Ozil's departure nevertheless hit hard. Aaron Hunt has never been comfortable as a replacement in a central position, and the midfield has looked short on creativity. Brazilian signing Wesley suffered a bad knee injury in November, though he has just resumed light training, and Tim Borowski was making his comeback against Leverkusen having not started since September.
In keeping with Werder's current luck he lasted just 35 minutes, substituted after a clash of heads with team-mate Dominik Schmidt. He had showed flashes of his old form, despite spurning the best chance of the first half when he failed to beat Rene Adler in a one-on-one. Against Leverkusen, striker Claudio Pizarro - as for much of the season - was forced to come deeper looking for the ball. Rather than being a tactical nuance, the Peruvian's partial reinvention as a playmaker is a practical necessity.

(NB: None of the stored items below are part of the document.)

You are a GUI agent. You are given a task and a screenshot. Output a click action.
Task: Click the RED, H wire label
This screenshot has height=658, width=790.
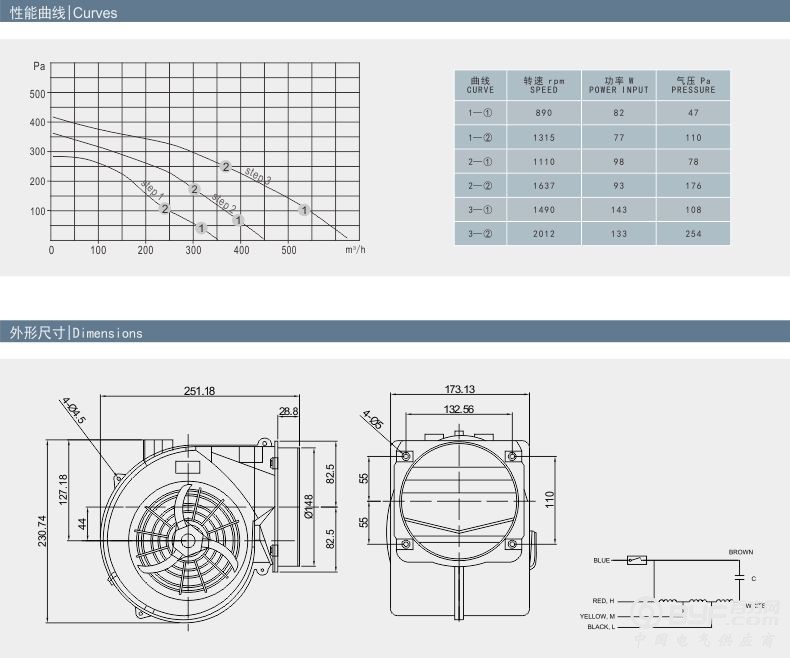pyautogui.click(x=603, y=601)
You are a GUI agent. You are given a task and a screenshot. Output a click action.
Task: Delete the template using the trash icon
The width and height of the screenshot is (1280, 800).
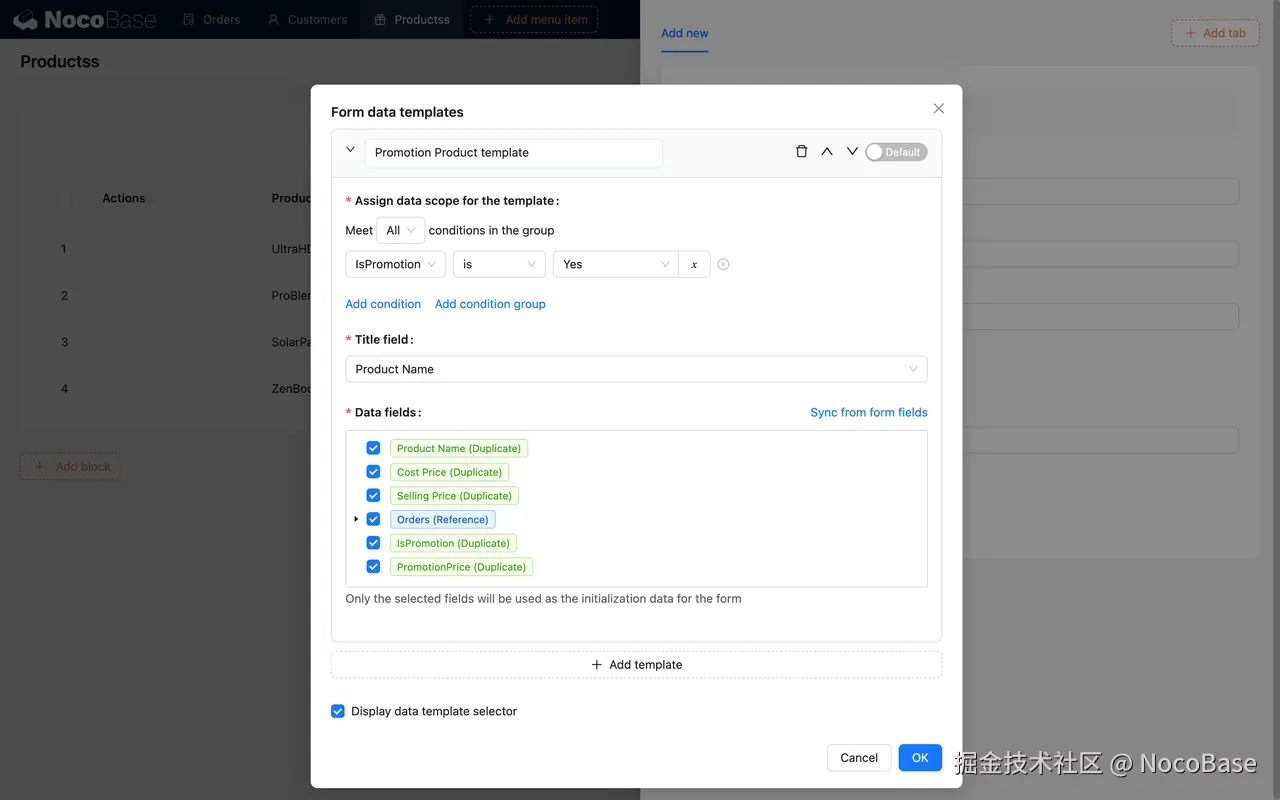(801, 151)
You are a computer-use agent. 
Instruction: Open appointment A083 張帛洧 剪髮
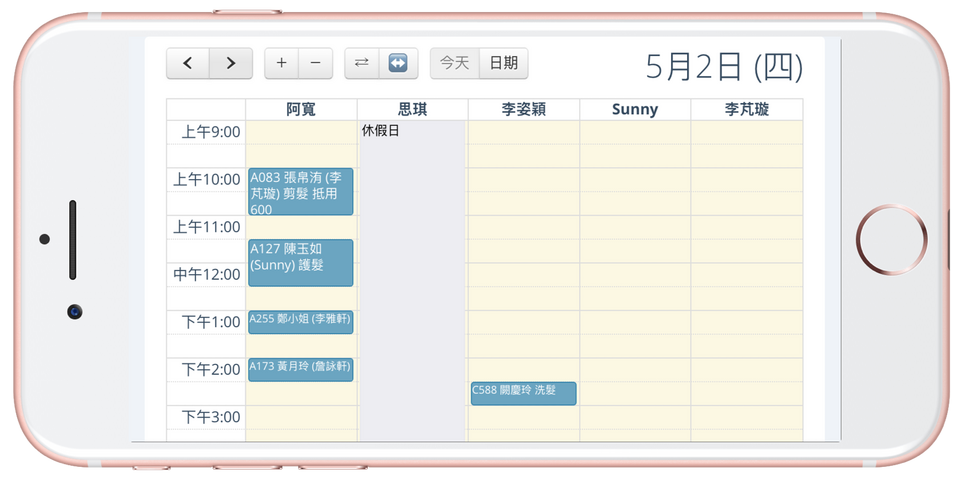tap(300, 192)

Thomas Schaaf has served Werder as player and coach over a period now spanning five separate decades, and has been at the helm of the first team for nearly 12 years. While general manager Klaus Allofs recently had to issue a statement confirming that Schaaf would remain in his post, Silvestre insists that those inside the club have never shared any public doubts over the coach's ability to continue.
"Since his arrival, and that of Klaus Allofs, Werder has stepped up a level, has become better-known as a club and at European level as well," he points out. "His work is well-recognised of course at Werder and he has everybody's support. He's someone who works very hard, who gives everything to the club and is very serious in his work."
That much is clear - even in the raucous scenes that followed Prodl's late goal, Schaaf stood on the touchline furiously motioning at his men to re-establish their shape. His total immersion in the club allows him to draw on the full diversity of Werder's resources to weather the storm.
The injury situation has seen seven players from the club's Under-23 squad called up to supplement the first-team. If it's been a baptism a fire for the likes of Schmidt, Felix Kroos and Philipp Bargfrede, their graduation allows cautious optimism should Werder get through their current problems.
"There are some good players there," enthuses Silvestre. "Especially Flo (Trinks) who is 18, Felix who's 19. Philipp played last year so has a little more experience… they're players whose futures are very promising for the club. It's good, because at the very least it's insurance for the club's future."
Trinks brimmed with confidence on his first Bundesliga start against Leverkusen, and his superb cross created the first goal, turned into his own net by Stefan Kiessling under pressure from Per Mertesacker. "Of course, it's part of my job as one of the older ones to share my experience," Silvestre says. "So I give advice when it's necessary." The Frenchman is also helping out in the final third, reprising his role as an attacking left-back from his early United days, which he admits "takes a lot of energy".
Whatever Werder's problems, at least the club and fans are more or less on the same page - as the unfurling of a huge banner saying "Thomas Schaaf bliebt!" ("Stay!") at the end of the game showed.